Pm on its way to you

Jacquie


----------



## joedenise (Jul 20, 2007)

All kent shows for the last 5 years have been cancelled hope this one goes ahead

Joe


----------



## LadyJ (May 9, 2005)

joedenise said:


> All kent shows for the last 5 years have been cancelled hope this one goes ahead
> 
> Joe


Well its an Event Development Show Joe and they are usually on the ball so we can but hope it will go ahead unless the weather has a hand in it :roll:

Jacquie


----------



## LadyJ (May 9, 2005)

Any more offers of marshal's please pretty please





Jacquie


----------



## inkey-2008 (May 24, 2008)

I can do the Kent show if that is any help.

Andy


----------



## LadyJ (May 9, 2005)

inkey-2008 said:


> I can do the Kent show if that is any help.
> 
> Andy


Hi Andy

Thanks but newleaf has offered to do the Kent one, if he can't manage it then I will keep you in mind for it.

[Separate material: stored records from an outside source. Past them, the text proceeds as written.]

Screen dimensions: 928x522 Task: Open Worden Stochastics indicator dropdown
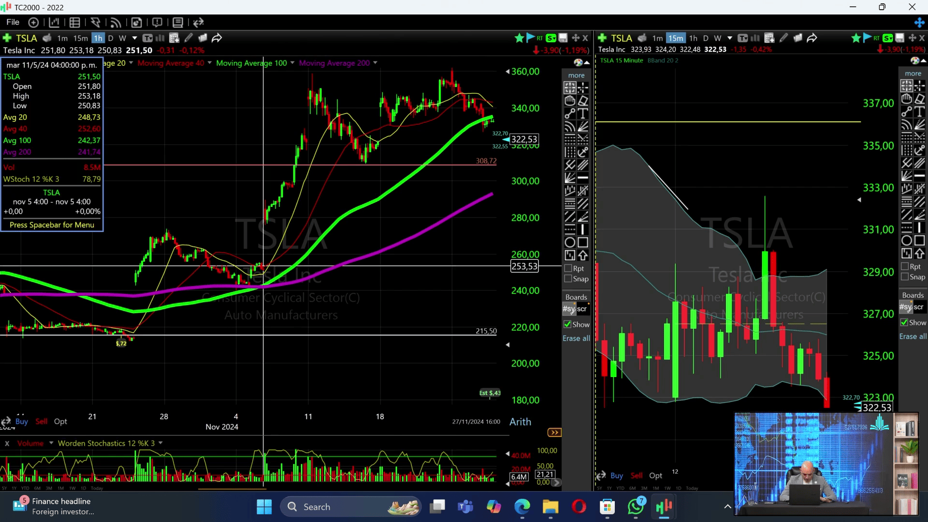160,443
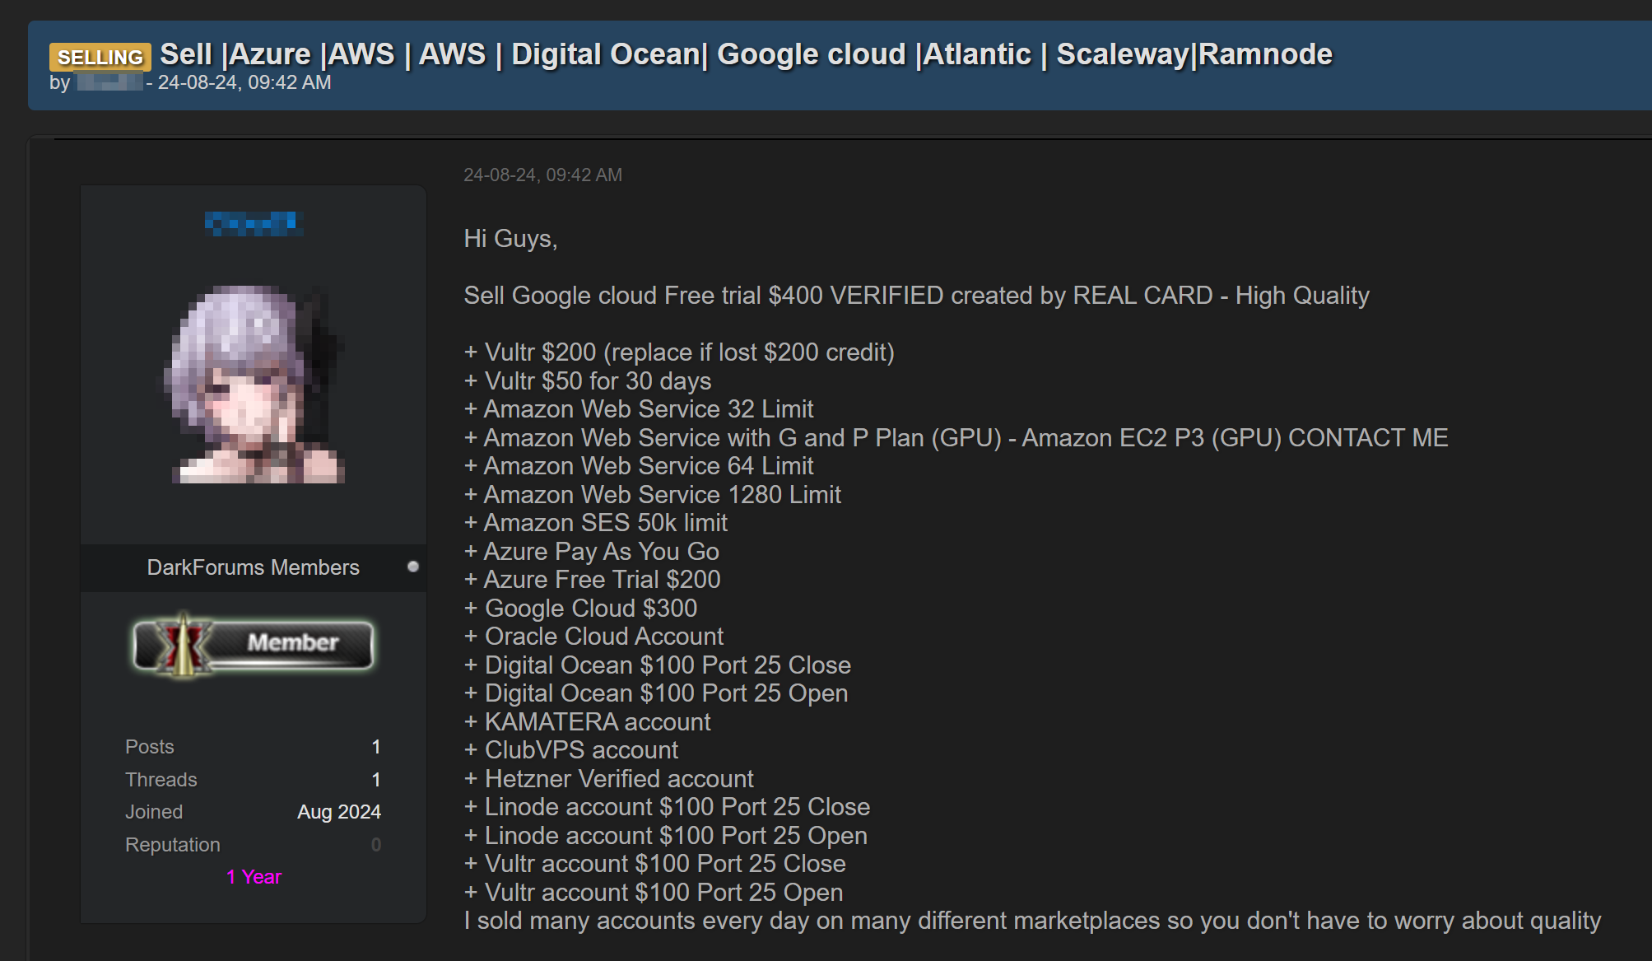1652x961 pixels.
Task: Open the thread title link
Action: pyautogui.click(x=745, y=54)
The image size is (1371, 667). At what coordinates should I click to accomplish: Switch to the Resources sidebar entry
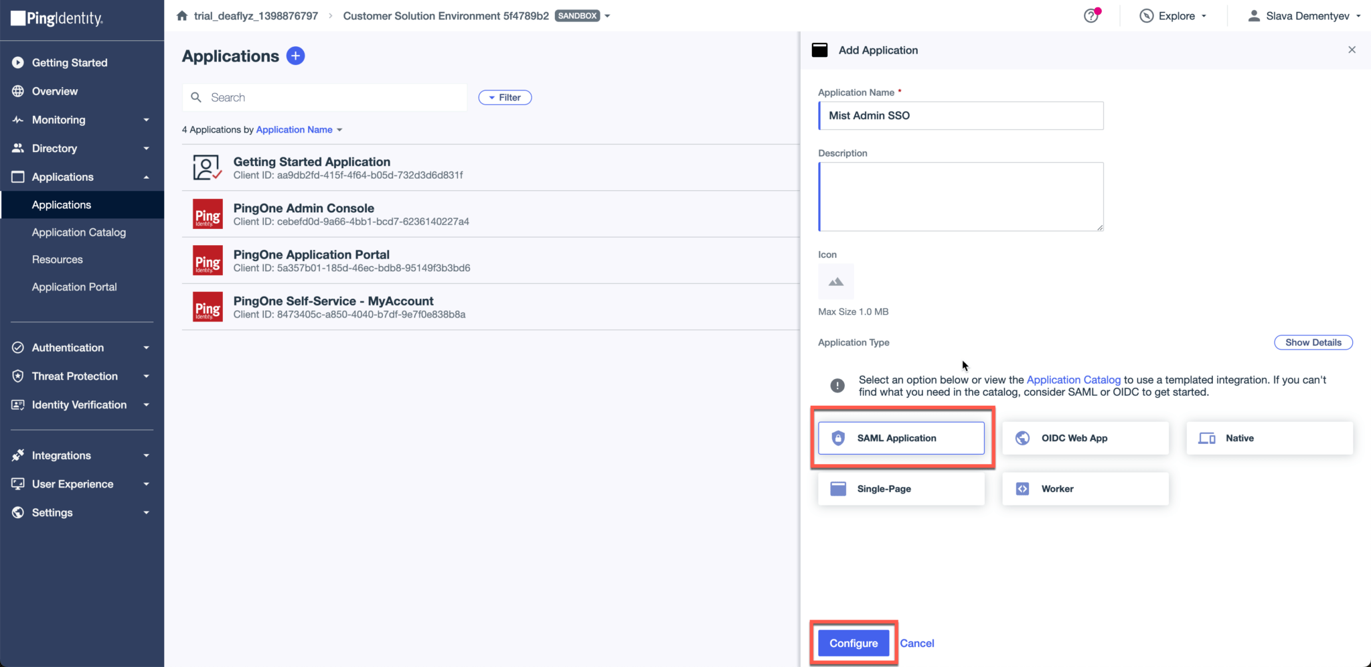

You don't fancy any of the others do you?

Jacquie


----------



## inkey-2008 (May 24, 2008)

Will have word we the boss.

Andy


----------



## LadyJ (May 9, 2005)

Any more offers of help we have 80,000 members on here and only 2 have offered to help out!!!!

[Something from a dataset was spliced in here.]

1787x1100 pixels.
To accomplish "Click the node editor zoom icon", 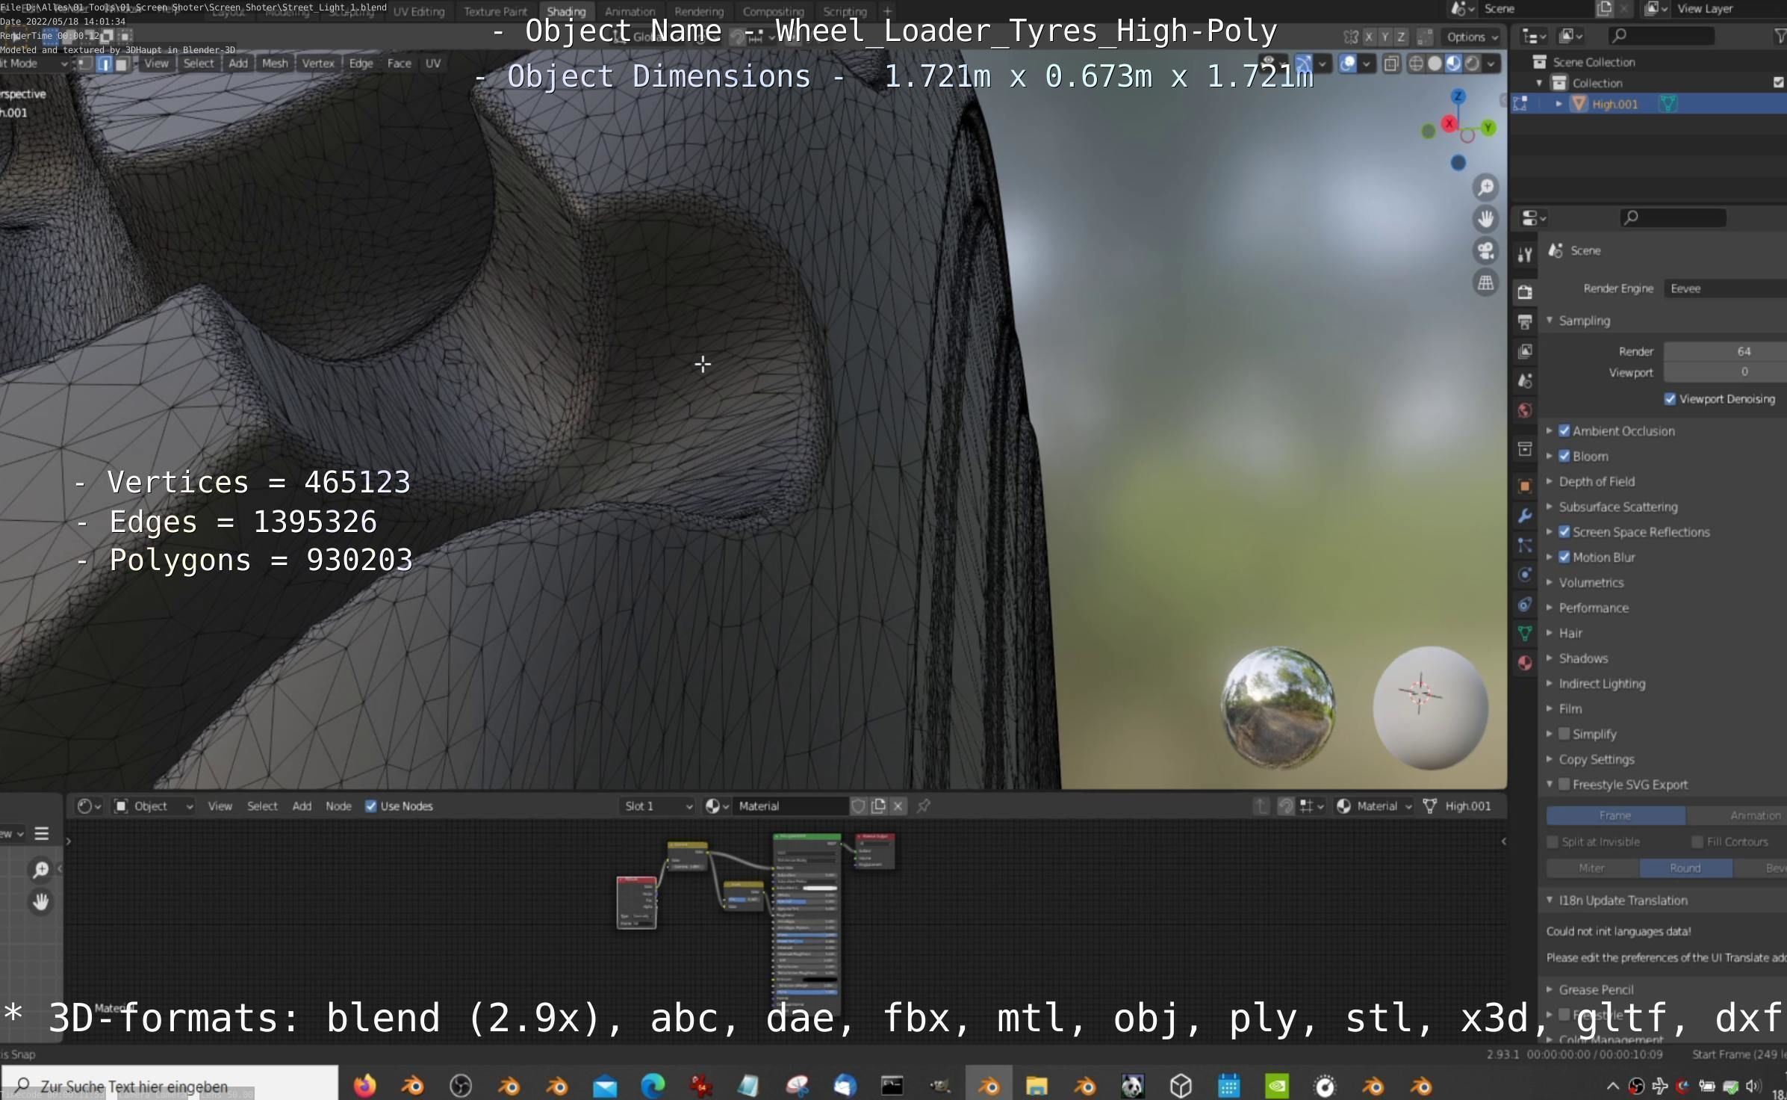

I am begining to wonder if its worth while doing these rallys anymore :? 



Jacquie


----------



## rosalan (Aug 24, 2009)

Bump

Alan


----------



## inkey-2008 (May 24, 2008)

Lady j can you pm me can't seem to get it to work from my end.

Andy


----------



## rayc (Jun 3, 2008)

LadyJ said:


> Any more offers of help we have 80,000 members on here and only 2 have offered to help out!!!!
> 
> I am begining to wonder if its worth while doing these rallys anymore :?
> 
> Jacquie


I do not think it is worth committing to any Appletree shows. I do not think the demand is there from the membership of MHF. Local sections from the MCC , C&CC etc use these shows as weekend meets. 
I cannot see the April show at Shepton having much demand even traders are dropping off.


----------



## LadyJ (May 9, 2005)

inkey-2008 said:


> Lady j can you pm me can't seem to get it to work from my end.
> 
> Andy


Pm sent Andy 

Jacquie


----------



## LadyJ (May 9, 2005)

Am still looking for marshals for the following shows

Appletree Chepstow March 27th to 30th

Appletree Cornwall Showground Wadebridge July 10th to 13th

Appletree Newbury Showground 25th to 27th July

Appletree Westpoint Exeter 3rd to 5th October

I can not guarantee that they will all go ahead but hopefully they will. 

Appletree shows are now under new management so hopefully these will go ahead as new owner assures me they will  


Jacquie


----------



## rosalan (Aug 24, 2009)

Whoops! Bumpy!

Alan


----------



## janet1 (Feb 10, 2012)

Hi. We have never been marshalls before but are willing to do Stone Leisure Shepton April 11th to 13th . There are two of us (Jan and Ivor). Have marked the dates in our diary....


----------



## LadyJ (May 9, 2005)

janet1 said:


> Hi. We have never been marshalls before but are willing to do Stone Leisure Shepton April 11th to 13th . There are two of us (Jan and Ivor). Have marked the dates in our diary....


Thank you Janet & Ivor  pm on its way to you

Jacquie


----------